Pertanyaan itu menggugah saya. Benar adanya, selama ini kita sering kali terfokus pada peningkatan produksi, sementara aspek pemasaran seperti jalan di tempat. Pemerintah mungkin telah memberikan pelatihan untuk produksi, tetapi tanpa saluran pemasaran yang efektif, barang yang dihasilkan hanya akan menumpuk, terperangkap dalam gudang, atau lebih buruk lagi, tak pernah sampai ke tangan konsumen.
Di sinilah pentingnya peran pemasaran dalam siklus ekonomi. Dalam teori klasik ekonomi yang kita kenal sebagai Law of Supply—diperkenalkan oleh Jean Baptiste Say 1803 atau pada awal abad ke-19—dinyatakan, penawaran akan menciptakan permintaannya sendiri. Artinya, barang yang diproduksi, akan secara otomatis menemukan pasarnya.
Namun, seperti kritik yang disampaikan John Maynard Keynes, dalam realitas yang lebih kompleks, teori ini tak selalu berlaku. Terutama di masa ketidakpastian, individu dan perusahaan sering kali menahan uang mereka, menciptakan stagnasi permintaan.

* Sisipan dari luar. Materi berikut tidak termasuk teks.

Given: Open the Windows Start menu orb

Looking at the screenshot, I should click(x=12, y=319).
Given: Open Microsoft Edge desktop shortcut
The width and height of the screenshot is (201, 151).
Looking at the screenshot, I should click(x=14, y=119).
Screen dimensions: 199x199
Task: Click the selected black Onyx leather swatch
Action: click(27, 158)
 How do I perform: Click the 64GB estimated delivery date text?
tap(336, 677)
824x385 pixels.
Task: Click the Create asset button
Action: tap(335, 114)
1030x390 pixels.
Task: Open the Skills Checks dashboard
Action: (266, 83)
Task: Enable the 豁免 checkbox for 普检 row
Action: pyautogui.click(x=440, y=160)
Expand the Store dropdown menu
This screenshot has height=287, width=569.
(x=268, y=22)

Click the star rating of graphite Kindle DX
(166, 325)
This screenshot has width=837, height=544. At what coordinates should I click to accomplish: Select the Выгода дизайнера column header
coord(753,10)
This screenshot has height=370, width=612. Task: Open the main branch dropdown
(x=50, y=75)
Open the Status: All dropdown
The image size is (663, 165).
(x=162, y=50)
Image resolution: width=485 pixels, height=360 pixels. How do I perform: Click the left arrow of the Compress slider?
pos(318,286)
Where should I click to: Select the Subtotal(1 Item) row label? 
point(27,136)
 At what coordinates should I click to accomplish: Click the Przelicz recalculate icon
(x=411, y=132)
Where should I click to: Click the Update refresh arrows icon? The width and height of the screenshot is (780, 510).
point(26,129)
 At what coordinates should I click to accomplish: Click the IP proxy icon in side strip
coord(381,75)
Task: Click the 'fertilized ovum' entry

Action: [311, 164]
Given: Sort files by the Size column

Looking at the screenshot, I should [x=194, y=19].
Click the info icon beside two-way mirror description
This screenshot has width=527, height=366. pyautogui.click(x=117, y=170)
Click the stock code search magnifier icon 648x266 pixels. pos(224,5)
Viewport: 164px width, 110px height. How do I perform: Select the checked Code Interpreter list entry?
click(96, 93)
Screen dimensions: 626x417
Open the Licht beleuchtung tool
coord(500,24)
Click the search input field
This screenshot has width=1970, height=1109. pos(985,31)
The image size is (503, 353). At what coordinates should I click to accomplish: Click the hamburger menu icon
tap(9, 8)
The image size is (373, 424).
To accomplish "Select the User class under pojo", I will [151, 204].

Keynes, dalam karyanya The General Theory of Employment, Interest, and Money (1936), menunjukkan betapa pentingnya dorongan permintaan, untuk menggerakkan ekonomi. Tanpa pasar yang efektif, produksi sebanyak apa pun tak akan berarti. Ini mengingatkan saya pada kenyataan yang dihadapi banyak pelaku UMKM di Palu—produksi ada, tetapi pemasaran tiada.
Oleh sebab itu, penting bagi pemerintah untuk tidak hanya mendorong produksi, tetapi juga memastikan bahwa produk lokal ini memiliki akses ke pasar. Pemasaran, terutama dalam ekonomi modern yang penuh dengan persaingan ketat, menjadi kunci keberhasilan usaha kecil.
Tanpa strategi pemasaran yang kuat, produk yang bagus sekalipun akan tenggelam dalam lautan kompetisi, tak pernah mencapai tangan konsumen yang membutuhkan.
Beruntung, Kota Palu telah memiliki inovasi berupa Super App bernama SanguPalu. Aplikasi ini menawarkan marketplace bagi produk-produk lokal. Tantangan berikutnya, adalah bagaimana pemerintah bisa mengoptimalkan aplikasi ini, memberikan edukasi, dan memastikan seluruh pelaku usaha lokal dapat memanfaatkannya dengan maksimal. Pemasaran digital, promosi di media sosial, hingga pameran dagang, bisa menjadi jalan keluar yang memadai.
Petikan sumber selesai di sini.